Time Series Analysis

Starting from Data

ML for Science and Engineering - Lecture 8

What If We Throw Away Differential Equations?

"I'm an engineer. Someone gives me data. Why can't I just use machine learning and forget about ODEs?"

You might be right. Let's start over. You have:

Data: $(u_1, t_1), \; (u_2, t_2), \; \dots, \; (u_n, t_n)$

The question: Can we learn models directly from data, without knowing the physics?

First Rule: LOOK at the Data

Before any model, any algorithm: visualize. Then look again.

Periodic

Trend

Noisy

Chaotic

            What you look for: periodicity, trends, noise level, outliers, non-stationarity, correlations.
        

Inductive Bias

Every model encodes assumptions about the data. The central thread of this lecture:

$f(\mathbf{x}) = \boldsymbol{\theta}^\top \phi(\mathbf{x})$

The choice of feature vector $\phi$ is the inductive bias.

$\phi = [\sin(\omega_k t), \cos(\omega_k t)]$	Fourier decomposition
$\phi = [u_i, u_{i-1}, \dots, u_{i-p}]$	Autoregressive model
$\phi = [1, x, x^2, x^3, \dots]$	Polynomial regression
$\phi = [1, u, u^2, \sin(u), \dots]$	SINDy (coming soon)

Representation, not Prediction

Before predicting the future, understand the present.

Your voice is a time series. If someone sings into a microphone, what do you do with the data?

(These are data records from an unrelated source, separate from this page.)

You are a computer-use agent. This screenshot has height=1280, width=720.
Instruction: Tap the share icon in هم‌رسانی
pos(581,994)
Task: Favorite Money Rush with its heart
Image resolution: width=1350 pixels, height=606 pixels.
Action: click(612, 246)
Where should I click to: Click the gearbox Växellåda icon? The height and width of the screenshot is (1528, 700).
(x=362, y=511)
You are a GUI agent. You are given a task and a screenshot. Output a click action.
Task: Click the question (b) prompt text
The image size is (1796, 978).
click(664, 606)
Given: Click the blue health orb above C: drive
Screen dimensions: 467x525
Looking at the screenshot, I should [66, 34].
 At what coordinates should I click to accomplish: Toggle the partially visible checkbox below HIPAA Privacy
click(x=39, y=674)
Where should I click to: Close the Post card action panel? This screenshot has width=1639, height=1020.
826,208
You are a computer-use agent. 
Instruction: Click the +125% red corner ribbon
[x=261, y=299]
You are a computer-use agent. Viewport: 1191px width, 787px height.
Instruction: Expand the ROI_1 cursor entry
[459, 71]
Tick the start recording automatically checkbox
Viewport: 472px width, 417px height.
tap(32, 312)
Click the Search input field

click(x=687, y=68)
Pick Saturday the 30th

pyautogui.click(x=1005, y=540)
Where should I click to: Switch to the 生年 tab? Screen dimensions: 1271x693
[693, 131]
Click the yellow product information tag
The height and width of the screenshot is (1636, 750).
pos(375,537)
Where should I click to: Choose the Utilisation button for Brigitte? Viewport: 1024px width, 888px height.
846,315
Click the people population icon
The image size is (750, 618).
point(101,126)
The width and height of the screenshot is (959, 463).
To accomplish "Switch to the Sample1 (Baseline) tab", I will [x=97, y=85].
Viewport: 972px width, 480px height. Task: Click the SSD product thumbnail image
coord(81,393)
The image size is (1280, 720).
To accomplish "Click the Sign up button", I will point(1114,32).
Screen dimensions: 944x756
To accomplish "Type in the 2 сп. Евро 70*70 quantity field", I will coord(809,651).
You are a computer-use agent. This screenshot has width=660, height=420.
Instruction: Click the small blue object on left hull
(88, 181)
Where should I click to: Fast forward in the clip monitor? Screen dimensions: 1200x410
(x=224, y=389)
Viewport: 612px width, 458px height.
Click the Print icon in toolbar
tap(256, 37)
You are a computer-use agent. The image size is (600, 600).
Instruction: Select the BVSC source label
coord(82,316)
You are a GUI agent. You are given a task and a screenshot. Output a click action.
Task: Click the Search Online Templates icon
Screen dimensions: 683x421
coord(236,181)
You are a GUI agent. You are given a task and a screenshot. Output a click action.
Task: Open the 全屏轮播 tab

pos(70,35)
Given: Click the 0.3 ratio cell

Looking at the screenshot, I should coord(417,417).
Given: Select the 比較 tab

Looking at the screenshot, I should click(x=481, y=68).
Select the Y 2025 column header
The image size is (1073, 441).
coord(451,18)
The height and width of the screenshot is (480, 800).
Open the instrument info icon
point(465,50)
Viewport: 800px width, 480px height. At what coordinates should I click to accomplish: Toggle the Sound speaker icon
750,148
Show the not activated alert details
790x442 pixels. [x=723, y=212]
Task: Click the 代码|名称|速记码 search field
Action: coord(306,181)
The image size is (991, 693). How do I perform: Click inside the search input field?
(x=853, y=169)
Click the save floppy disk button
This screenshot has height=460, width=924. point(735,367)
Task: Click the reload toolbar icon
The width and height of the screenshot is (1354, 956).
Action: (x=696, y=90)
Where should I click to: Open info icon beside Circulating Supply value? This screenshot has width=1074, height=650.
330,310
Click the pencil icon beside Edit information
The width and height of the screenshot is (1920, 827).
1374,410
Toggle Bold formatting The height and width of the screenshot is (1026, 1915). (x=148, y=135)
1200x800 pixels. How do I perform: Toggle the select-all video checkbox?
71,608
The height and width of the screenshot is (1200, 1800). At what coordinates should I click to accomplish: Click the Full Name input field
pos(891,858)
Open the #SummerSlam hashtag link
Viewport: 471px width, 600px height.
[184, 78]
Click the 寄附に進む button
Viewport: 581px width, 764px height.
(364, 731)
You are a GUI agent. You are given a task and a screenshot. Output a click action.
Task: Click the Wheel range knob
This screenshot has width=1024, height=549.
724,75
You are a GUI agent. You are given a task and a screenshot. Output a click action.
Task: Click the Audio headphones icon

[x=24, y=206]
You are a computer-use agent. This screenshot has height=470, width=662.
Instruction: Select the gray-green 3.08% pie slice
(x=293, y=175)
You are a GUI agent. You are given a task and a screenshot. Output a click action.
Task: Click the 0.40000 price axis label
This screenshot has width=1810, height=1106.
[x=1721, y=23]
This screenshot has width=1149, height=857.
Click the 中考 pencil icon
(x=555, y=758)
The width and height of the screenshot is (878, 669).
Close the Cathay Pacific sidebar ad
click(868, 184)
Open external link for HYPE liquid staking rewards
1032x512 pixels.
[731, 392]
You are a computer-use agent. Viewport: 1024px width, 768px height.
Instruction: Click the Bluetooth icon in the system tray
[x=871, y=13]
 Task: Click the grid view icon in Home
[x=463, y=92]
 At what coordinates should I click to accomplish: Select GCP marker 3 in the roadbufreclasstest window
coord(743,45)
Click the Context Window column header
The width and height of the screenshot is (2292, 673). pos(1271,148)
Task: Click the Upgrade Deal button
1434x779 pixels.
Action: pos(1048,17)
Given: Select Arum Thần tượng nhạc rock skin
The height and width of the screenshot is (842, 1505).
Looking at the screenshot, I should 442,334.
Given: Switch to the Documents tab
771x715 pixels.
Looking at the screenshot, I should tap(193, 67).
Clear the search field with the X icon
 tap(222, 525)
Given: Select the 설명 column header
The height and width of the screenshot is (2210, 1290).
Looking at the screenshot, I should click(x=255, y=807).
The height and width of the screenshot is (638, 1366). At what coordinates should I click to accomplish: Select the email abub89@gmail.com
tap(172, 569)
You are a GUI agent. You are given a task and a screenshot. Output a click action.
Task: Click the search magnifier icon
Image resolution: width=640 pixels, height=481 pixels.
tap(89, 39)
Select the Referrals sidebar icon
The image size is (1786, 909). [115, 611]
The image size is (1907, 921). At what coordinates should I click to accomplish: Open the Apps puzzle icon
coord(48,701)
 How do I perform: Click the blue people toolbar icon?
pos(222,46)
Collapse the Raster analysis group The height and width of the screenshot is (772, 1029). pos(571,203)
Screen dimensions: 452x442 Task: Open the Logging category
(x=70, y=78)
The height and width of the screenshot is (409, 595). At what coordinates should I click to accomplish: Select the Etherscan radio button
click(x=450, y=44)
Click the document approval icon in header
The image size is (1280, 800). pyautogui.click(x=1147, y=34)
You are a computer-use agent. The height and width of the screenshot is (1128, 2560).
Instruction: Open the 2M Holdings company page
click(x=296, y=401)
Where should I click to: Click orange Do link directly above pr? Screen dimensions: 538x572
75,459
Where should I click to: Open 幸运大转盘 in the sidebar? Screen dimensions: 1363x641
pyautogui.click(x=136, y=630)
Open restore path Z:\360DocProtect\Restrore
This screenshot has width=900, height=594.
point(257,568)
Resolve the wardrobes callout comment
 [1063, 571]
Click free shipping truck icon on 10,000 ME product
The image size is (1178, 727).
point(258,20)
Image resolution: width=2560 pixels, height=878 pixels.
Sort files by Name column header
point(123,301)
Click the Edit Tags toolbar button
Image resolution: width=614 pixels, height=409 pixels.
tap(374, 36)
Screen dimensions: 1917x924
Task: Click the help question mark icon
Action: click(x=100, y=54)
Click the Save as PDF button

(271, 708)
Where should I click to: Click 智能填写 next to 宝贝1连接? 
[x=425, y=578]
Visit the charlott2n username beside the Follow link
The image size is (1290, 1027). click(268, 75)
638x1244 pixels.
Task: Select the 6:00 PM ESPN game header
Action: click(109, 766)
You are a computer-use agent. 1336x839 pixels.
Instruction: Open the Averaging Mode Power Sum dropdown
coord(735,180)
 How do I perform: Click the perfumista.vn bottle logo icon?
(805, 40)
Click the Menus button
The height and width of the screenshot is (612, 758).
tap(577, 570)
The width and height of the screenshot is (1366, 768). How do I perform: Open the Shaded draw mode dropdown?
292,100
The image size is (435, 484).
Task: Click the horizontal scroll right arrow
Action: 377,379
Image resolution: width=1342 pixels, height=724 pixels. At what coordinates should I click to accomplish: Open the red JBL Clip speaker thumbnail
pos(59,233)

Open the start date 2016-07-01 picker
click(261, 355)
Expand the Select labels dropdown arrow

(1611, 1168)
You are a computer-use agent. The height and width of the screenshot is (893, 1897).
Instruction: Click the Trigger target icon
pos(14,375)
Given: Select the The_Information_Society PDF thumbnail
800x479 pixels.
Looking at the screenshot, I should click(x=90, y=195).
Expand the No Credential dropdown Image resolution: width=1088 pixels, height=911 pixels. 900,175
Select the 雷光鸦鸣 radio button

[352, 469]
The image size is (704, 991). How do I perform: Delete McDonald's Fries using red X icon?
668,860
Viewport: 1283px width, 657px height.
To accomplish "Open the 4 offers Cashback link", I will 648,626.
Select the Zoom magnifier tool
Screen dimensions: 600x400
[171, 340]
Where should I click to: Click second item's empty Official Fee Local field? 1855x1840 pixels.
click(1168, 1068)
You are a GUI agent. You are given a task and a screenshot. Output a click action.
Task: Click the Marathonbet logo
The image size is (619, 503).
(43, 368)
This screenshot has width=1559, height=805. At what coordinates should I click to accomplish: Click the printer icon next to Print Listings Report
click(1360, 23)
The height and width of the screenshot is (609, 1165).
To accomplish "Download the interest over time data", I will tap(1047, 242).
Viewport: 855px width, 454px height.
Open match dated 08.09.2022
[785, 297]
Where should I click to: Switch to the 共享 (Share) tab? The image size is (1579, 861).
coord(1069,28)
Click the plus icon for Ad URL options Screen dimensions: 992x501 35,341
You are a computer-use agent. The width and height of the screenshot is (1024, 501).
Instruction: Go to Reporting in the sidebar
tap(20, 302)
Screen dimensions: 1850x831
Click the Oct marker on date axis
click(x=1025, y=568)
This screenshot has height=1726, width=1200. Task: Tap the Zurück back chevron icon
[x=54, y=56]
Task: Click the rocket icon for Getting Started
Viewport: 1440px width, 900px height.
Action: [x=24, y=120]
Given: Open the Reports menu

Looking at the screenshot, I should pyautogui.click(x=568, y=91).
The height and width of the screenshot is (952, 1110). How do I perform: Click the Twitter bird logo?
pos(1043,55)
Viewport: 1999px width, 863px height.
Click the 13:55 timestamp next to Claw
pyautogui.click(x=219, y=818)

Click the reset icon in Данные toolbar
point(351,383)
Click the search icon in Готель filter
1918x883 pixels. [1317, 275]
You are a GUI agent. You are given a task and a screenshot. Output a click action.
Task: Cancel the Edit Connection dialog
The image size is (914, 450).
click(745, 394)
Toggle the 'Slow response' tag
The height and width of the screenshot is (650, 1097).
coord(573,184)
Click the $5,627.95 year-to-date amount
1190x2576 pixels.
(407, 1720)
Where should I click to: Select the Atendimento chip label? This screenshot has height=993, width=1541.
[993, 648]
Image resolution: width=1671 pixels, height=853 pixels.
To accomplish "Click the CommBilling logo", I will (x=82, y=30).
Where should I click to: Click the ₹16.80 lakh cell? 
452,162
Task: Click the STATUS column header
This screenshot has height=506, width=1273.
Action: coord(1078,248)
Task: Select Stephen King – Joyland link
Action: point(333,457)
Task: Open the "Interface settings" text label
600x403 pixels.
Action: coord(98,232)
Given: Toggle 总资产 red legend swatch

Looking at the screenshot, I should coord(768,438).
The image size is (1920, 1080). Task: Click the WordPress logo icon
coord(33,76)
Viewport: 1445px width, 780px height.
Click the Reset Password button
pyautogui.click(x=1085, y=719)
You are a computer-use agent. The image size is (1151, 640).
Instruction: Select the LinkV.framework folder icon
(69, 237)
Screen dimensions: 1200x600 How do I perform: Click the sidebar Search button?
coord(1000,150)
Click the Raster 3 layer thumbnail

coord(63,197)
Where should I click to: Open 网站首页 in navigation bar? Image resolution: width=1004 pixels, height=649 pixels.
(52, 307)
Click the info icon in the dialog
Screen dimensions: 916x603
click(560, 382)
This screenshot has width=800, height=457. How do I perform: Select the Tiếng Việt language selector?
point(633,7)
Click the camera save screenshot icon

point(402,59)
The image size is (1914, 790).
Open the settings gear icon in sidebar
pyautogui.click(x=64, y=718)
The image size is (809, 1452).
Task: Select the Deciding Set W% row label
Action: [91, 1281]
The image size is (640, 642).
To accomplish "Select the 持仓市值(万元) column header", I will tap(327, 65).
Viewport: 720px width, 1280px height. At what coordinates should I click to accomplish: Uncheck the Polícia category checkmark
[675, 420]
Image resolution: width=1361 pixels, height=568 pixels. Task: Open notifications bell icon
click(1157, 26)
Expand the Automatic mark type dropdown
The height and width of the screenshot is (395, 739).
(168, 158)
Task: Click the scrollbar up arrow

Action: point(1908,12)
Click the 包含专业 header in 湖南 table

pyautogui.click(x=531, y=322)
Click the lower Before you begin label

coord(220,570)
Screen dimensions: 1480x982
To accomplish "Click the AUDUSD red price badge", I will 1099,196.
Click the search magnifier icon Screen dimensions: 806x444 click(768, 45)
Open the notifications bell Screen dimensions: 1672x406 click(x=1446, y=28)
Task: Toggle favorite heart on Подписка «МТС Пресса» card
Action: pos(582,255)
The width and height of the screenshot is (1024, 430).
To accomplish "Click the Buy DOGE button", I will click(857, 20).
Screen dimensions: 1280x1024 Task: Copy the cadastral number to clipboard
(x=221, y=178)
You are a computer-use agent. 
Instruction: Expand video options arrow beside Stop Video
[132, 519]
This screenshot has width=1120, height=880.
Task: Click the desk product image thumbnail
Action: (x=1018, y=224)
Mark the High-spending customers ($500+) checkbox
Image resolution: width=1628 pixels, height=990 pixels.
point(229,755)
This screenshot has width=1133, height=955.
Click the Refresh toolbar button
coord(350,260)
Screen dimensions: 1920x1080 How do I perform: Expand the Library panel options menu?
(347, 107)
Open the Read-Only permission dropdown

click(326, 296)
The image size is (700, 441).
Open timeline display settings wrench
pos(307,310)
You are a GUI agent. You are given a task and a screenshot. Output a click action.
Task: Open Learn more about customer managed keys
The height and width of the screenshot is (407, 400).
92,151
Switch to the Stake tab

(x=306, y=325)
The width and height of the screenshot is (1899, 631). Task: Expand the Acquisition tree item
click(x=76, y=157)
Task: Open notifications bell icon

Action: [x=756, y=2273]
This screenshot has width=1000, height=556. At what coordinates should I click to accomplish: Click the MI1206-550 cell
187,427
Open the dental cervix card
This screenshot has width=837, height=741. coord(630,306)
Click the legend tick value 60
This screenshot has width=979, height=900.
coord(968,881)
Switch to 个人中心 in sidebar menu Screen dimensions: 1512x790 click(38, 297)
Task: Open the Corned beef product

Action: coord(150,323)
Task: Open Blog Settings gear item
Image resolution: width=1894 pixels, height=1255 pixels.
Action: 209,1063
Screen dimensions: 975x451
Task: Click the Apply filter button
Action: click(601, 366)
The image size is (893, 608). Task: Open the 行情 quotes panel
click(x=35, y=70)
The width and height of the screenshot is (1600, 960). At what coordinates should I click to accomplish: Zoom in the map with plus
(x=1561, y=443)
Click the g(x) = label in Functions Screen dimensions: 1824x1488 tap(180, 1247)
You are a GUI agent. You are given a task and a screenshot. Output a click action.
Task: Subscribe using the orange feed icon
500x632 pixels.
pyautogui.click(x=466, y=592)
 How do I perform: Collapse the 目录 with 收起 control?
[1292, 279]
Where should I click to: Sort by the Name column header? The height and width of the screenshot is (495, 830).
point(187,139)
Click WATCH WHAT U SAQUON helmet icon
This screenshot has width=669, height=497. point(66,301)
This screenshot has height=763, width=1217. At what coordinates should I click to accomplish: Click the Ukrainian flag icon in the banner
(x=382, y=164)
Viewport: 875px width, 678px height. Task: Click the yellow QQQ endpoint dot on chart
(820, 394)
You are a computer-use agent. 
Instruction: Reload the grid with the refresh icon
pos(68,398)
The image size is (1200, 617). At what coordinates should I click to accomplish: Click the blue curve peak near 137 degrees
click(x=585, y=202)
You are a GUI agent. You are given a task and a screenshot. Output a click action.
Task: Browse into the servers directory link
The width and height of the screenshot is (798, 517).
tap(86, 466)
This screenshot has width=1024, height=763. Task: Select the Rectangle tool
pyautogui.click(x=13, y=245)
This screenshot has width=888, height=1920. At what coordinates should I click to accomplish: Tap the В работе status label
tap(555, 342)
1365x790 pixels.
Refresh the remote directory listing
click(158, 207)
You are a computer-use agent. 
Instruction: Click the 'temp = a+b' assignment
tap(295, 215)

Spectrogram: decompose the signal into frequency components at each point in time.
                

Decompose into interpretable components:

$u(t) \approx \sum_{k=1}^{K} a_k \phi_k(t)$

Not predicting future values. Just a representation.

Fourier = Linear Model

Choose $\phi_k$ to be sines and cosines:

$u(t) \approx \sum_{k=1}^{K} \left[ w_k \sin(2\pi f_k t) + v_k \cos(2\pi f_k t) \right]$

This is just $\boldsymbol{\theta}^\top \phi(t)$ with:

$\phi(t) = [\sin(2\pi f_1 t),\; \cos(2\pi f_1 t),\; \dots,\; \sin(2\pi f_K t),\; \cos(2\pi f_K t)]$

Design matrix $\Phi$ of size $N \times 2K$, solve least squares:

$\hat{\boldsymbol{\theta}} = \arg\min_{\boldsymbol{\theta}} \| \mathbf{u} - \Phi \boldsymbol{\theta} \|^2$

Interactive: Fourier Superposition

Target:

- - - target ━ your approximation | Drag the frequency bars to match the target signal

Short-Time Fourier Transform

What if the frequency content changes over time? Spectrogram of a chirp signal:

$\displaystyle S(t, f) = \left| \int_{-\infty}^{\infty} u(\tau)\, w(\tau - t)\, e^{-2\pi i f \tau}\, d\tau \right|^2$

$u(\tau)$ — signal $w(\tau - t)$ — window at time $t$ $e^{-2\pi i f\tau}$ — Fourier kernel at freq $f$ $|\cdot|^2$ — power

How the STFT Works

Slide a window along the signal; at each position, compute the Fourier transform:

$\displaystyle S(t, f) = \left| \int_{-\infty}^{\infty} u(\tau)\, w(\tau - t)\, e^{-2\pi i f \tau}\, d\tau \right|^2$

Step by step:

Pick a time $t$. Center the window $w(\tau - t)$ there
Multiply: $u(\tau) \cdot w(\tau - t)$ isolates a local segment
The kernel $e^{-2\pi i f\tau}$ probes for frequency $f$ in that segment
$|\cdot|^2$ gives the power → one pixel of the spectrogram
Repeat for all $t$ and $f$ → full 2D map $S(t,f)$

The window $w$:

A localized bump (e.g. Gaussian, Hann) that selects a short segment of the signal near time $t$.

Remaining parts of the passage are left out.